Though science and law might seem to be two different fields, there is nevertheless interaction between the two. The Whaling Case is an example of such interaction. The judgement rendered on 31 March 2014 by the International Court of Justice (“the court”) on the Whaling in the Antarctic Case (Australia v Japan; New Zealand intervening) raises the issue of scientific or technical matters in the proceedings before the court. In some instances, therefore, judges must analyse scientific evidence to reach a legal decision. This article is an attempt to understand how the court in the Whaling Case dealt with the science at the heart of the case. Specifically, the article tries to understand the method by which the court addressed the question of what “scientific purposes” could mean with regards to Japanese Whale Research Program under Special Permit in the Antarctic (“JARPA”) II. Under JARPA II, Japan’s purported research objective was to gather scientific data using lethal and non-lethal methods to institute a management regime for the sustainable usage of whale resources. In order to do so, the whales were killed using an explosive harpoon and their stomachs were opened and investigated to measure the quantity and the type of marine animals that they had eaten. Subsequently, the whales were sold and eaten.

Whaling “for the purposes of scientific research” is permitted by Article VIII, paragraph 1, of the International Convention for the Regulation of Whaling. The term “scientific research” has not been defined in the treaty. The main question before the court in the Whaling Case was whether the whaling activities under JARPA II by Japan were for “scientific research” or for other purposes, specifically commercial whaling. Thus, the court called on experts to help it to answer this question.

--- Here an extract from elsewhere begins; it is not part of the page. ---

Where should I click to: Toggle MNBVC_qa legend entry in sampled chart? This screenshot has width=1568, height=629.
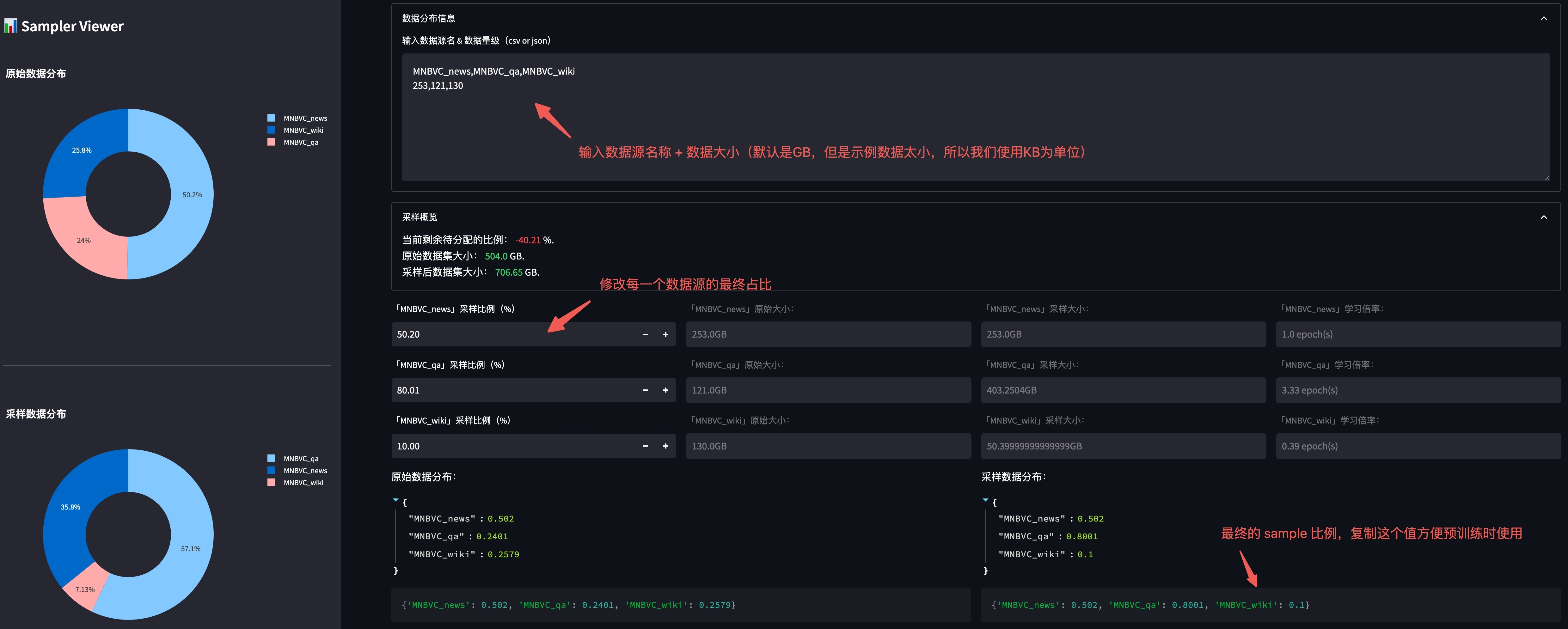301,459
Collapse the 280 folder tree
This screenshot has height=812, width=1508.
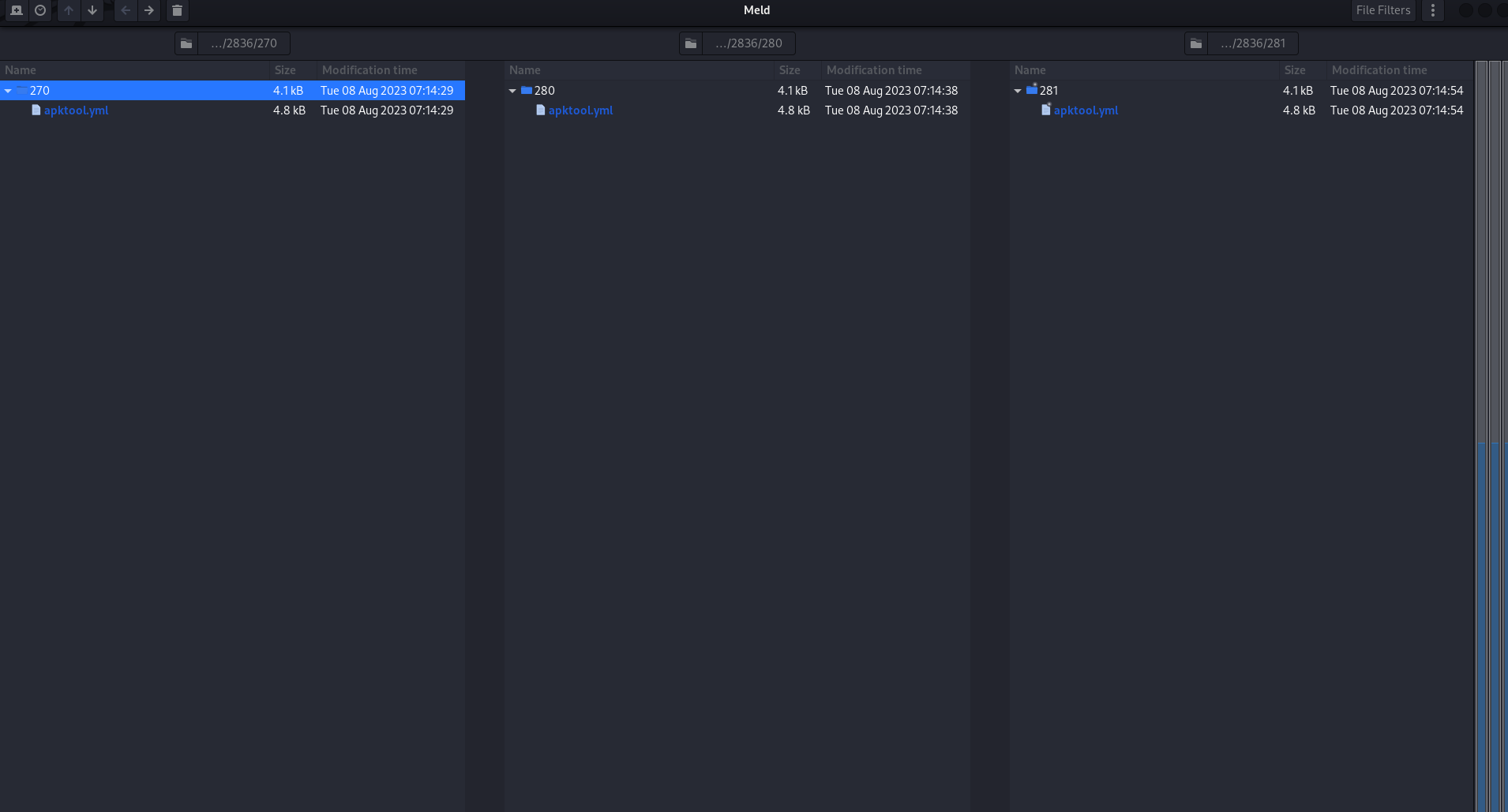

Relying on the expert opinion, the court did not find it necessary to provide its own definition of “scientific research”. While rejecting the four criteria for adjudging “scientific research” given by the Australian expert, the court also failed to explain “scientific research” and the grounds for its rejection (see para 74 here). The understanding of the term “scientific research” cannot merely depend on a State’s perception. Thus, the court has missed an opportunity to define “science research” and set a precedent for future cases.

As pointed out in the dissenting opinion by Judge Yusuf (see para 29 here), the court lacked a beginning point, i.e., the definition of “scientific research”. Consequently, the court, in its adoption of the two-step process for reviewing JARPA II, reached a contradictory position. The court stated that it would first review if the programme involves scientific research and if the method of scientific research used helped Japan in achieving the objectives of JARPA II. However, this two-step process led the court to a contradictory position – how can activities which the court found to be “scientific research” be carried out under special permits granted “not for purposes of scientific research”? (also see para 227 here).

While the court concluded that Japan’s hunting of whales was not for “scientific purposes”, it was careful not to go into the question of the actual purpose of Japan’s whale killing. It also did not address whether JARPA II was being utilised for commercial whaling in the guise of “scientific research”. 

On the one hand, it could be argued that the final decision of the court was correct, even if the court had to use convoluted reasoning in finding that the special permits under JARPA II did not fall within the provisions of the Whaling Convention. The court was nonetheless wrong in one facet of its decision. The court should have closed the possible loophole in the law by defining “scientific research”, thereby curbing future litigation on the matter. The implications of such a legal gap might allow countries like Japan with interest in commercial whaling to use “scientific research” dishonestly to mask their interests.

It is disturbing that intelligent and significant marine animals were killed in such a gruesome manner. The conclusion reached by the court pleases those who favour permitting the whales to live freely in their habitat.